MARY POPPINS RETURNS (2018)

Though little remembered, Disney made a followup (if no sequel) to MARY POPPINS (same writers, songsters, producer, director, leading man) in BEDKNOBS AND BROOMSTICKS/’71. A major flop from the early ‘post-Walt’ period at the studio, it was re-released to little effect in various shortened edits. (Ironically, here, just as in BEDKNOBS, Angela Lansbury takes over a role planned for original Poppins Julie Andrews.) This new film, an uninspired ‘further adventures of . . . ’ is more disappointment than major flop, so careful not to put a foot wrong it never puts it right. The look & tone is dingy & depressed (it’s the Depression Era, get it?) with hideous green costumes on everyone. The very air inside the Banks’ home dank & green. Happily, amid all the gloom, a nice hand-drawn animated sequence, not in the style of the original POPPINS pic (an unhappy moment in Disney animation history), but more in line with the look of LADY AND THE TRAMP. Nice. But little else measures up to the older film.* Certainly not its song score (unmemorable) or story arc (will the Banks’ home be repossessed?). It’s a wash between Ed Wynn’s pointless ‘Laugh’ number in POPPINS and Meryl Streep’s pointless upside-down routine here. But didn’t anyone notice that the twist ending reverses the moral of the first film? So much for giving the old Bird Lady a tuppence! Then again, it’s just right for modern corporate Disney Inc. Perfect for Baby Boomer fans of the original who grew up to be greedy bankers.
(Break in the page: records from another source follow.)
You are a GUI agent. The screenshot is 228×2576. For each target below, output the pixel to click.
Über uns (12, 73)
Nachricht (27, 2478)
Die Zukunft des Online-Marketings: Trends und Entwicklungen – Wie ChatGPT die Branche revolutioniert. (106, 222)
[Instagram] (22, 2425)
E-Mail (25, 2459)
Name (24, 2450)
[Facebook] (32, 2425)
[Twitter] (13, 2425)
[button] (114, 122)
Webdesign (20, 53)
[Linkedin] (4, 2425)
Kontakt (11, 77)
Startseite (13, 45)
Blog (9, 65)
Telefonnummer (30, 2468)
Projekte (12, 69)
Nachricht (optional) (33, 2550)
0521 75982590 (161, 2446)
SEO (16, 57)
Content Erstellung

SCREWY THOUGHT OF THE DAY: *Briefly: Emily Blunt’s Poppins very blunt. Lin-Manuel Miranda’s Cockney accent less distracting than Dick Van Dyke’s. (Though Van Dyke’s surprise cameo here a rare moment of musical comedy magic.) Ben Whishaw, our grown-up Michael Banks, now a pint-sized Jeremy Irons . . . and wearing Irons’ mustache!
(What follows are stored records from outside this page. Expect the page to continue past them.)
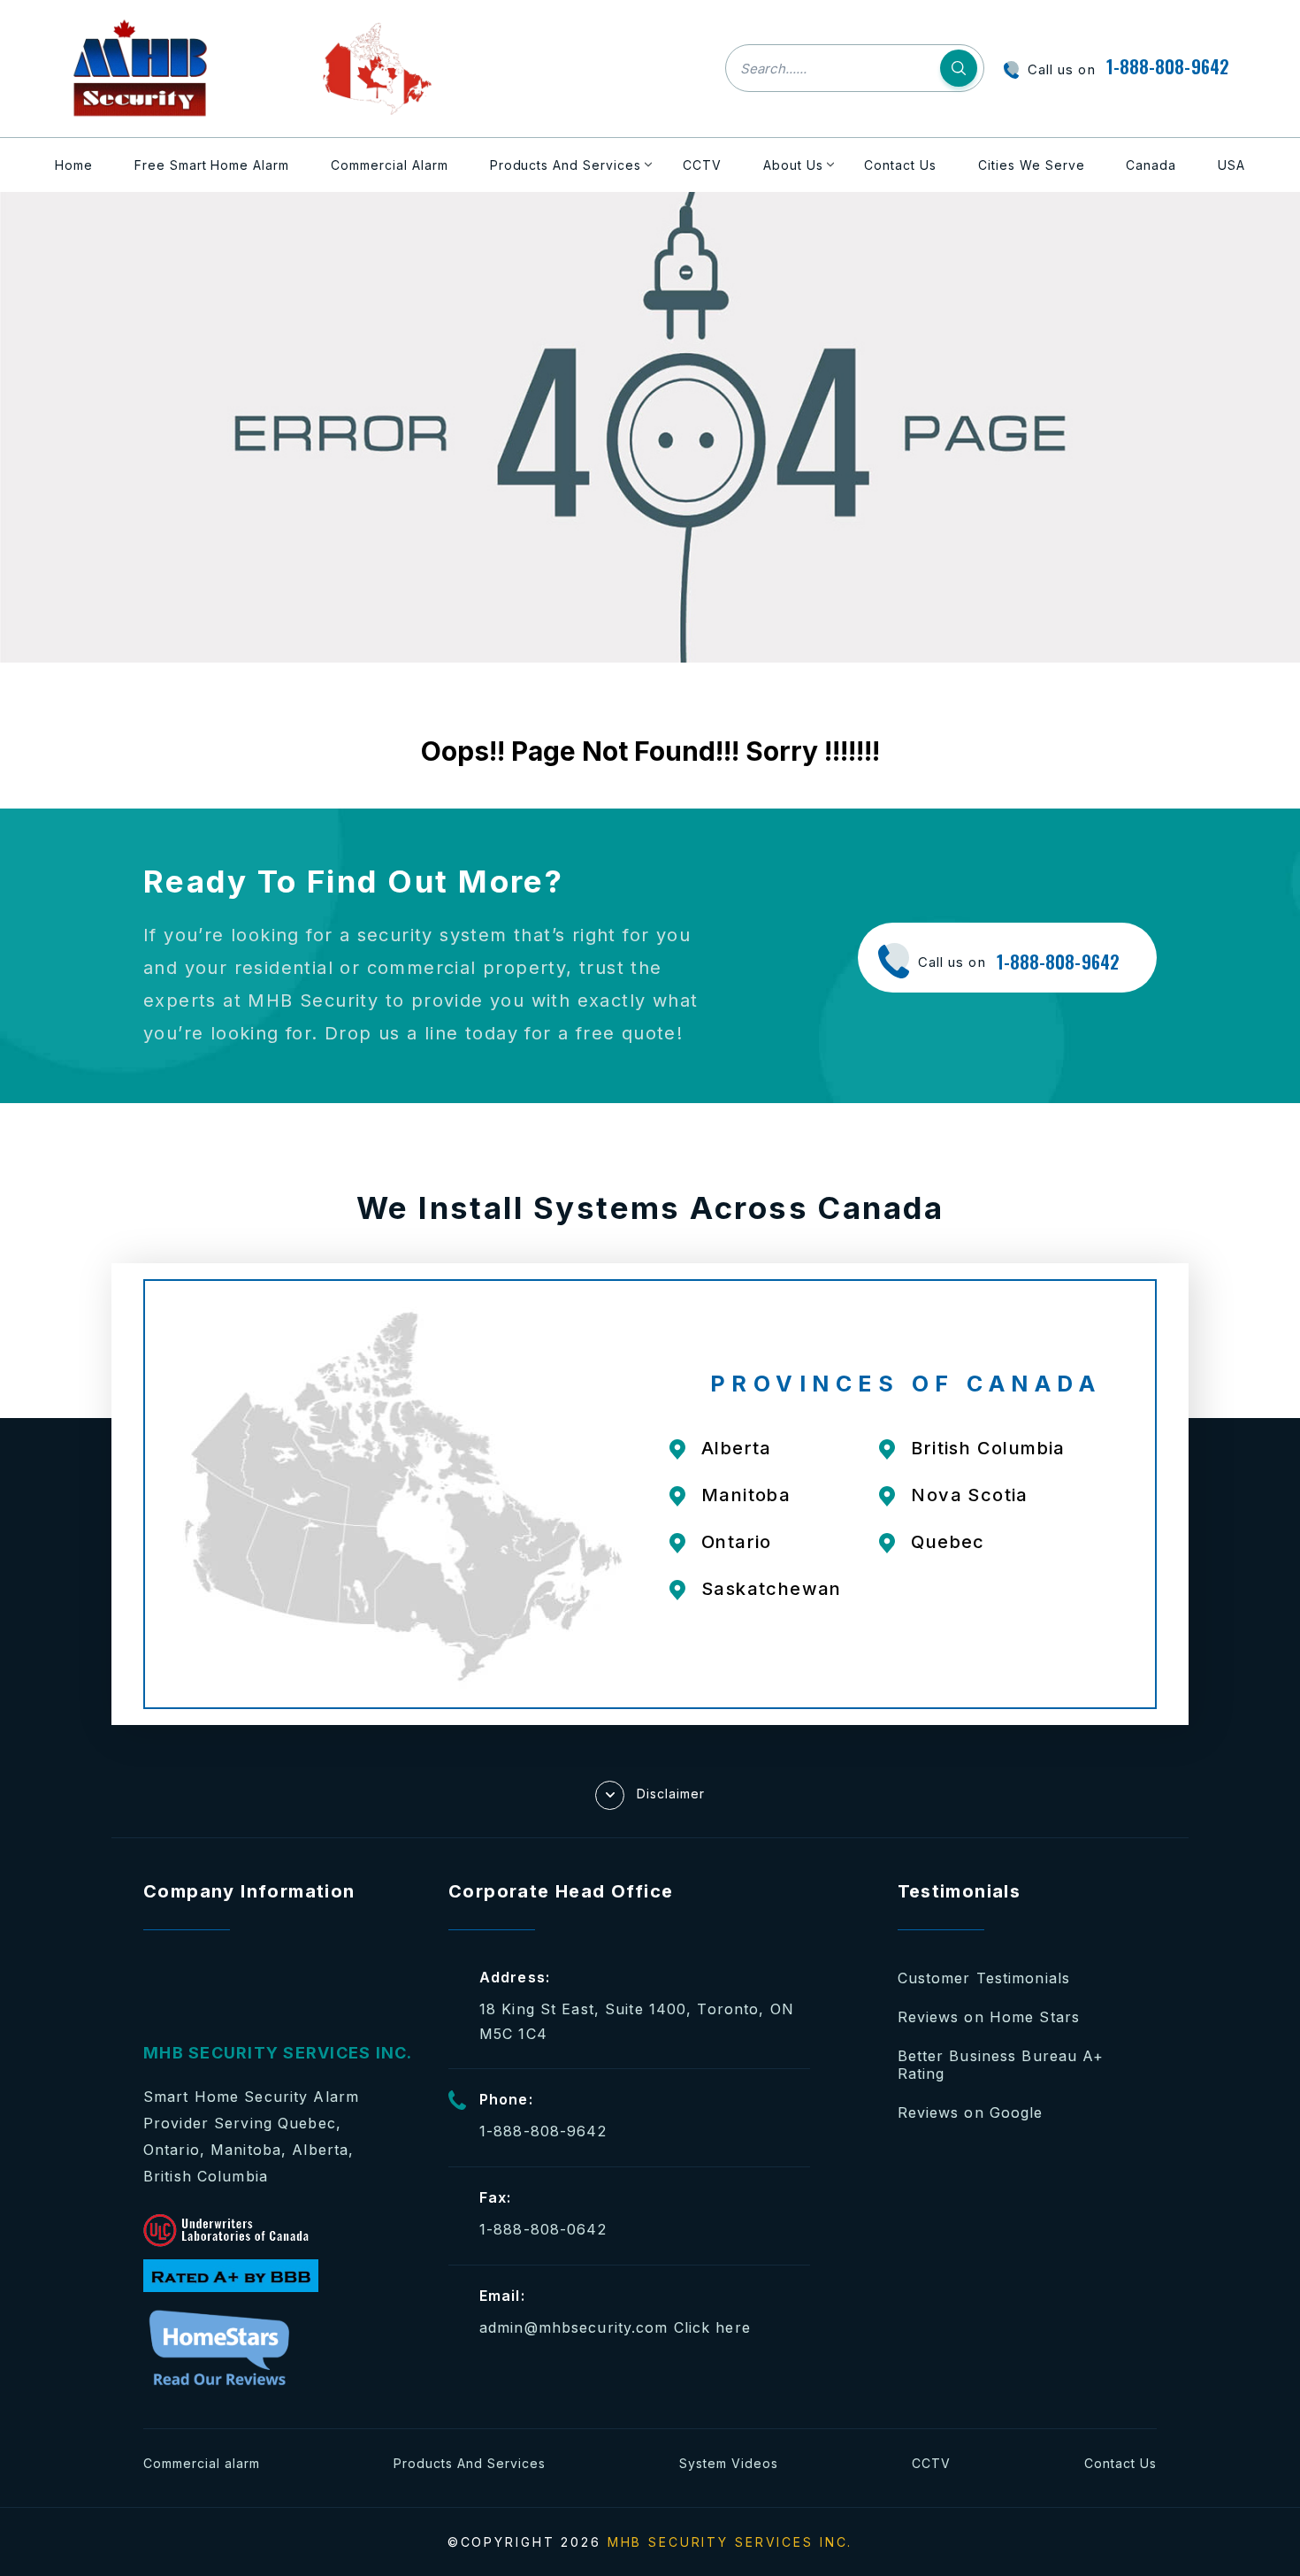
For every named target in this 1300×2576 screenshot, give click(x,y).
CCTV (702, 164)
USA (1231, 164)
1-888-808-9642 (1167, 66)
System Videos (728, 2463)
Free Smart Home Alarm (212, 164)
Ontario (736, 1541)
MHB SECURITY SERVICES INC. (730, 2541)
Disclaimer (671, 1792)
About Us (793, 164)
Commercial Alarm (389, 164)
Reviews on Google (971, 2112)
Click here (712, 2327)
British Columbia (988, 1448)
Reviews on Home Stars (989, 2017)
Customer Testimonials (984, 1978)
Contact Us (900, 164)
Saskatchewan (771, 1588)
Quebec (947, 1541)
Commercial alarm (201, 2463)
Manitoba (746, 1495)
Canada (1151, 164)
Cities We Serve (1031, 164)
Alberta (736, 1448)
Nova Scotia (969, 1495)
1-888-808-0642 (543, 2229)
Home (74, 164)
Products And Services (566, 164)
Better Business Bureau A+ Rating (1001, 2064)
ATTENTION MUST BE PAID: In a first, there are two (count ‘em 2!) trailers for the same film (TOY STORY 4) on this DVD.

DOUBLE-BILL: The first MARY POPPINS/’64, if never quite living up to Julie Andrews’ classic portrayal, gets past obvious shortcomings & longueurs with its memorably cheerful score & unique painterly look. (That final kite sequence pure Henri Rousseau - courtesy of Andrews’ then husband design consultant Tony Walton?)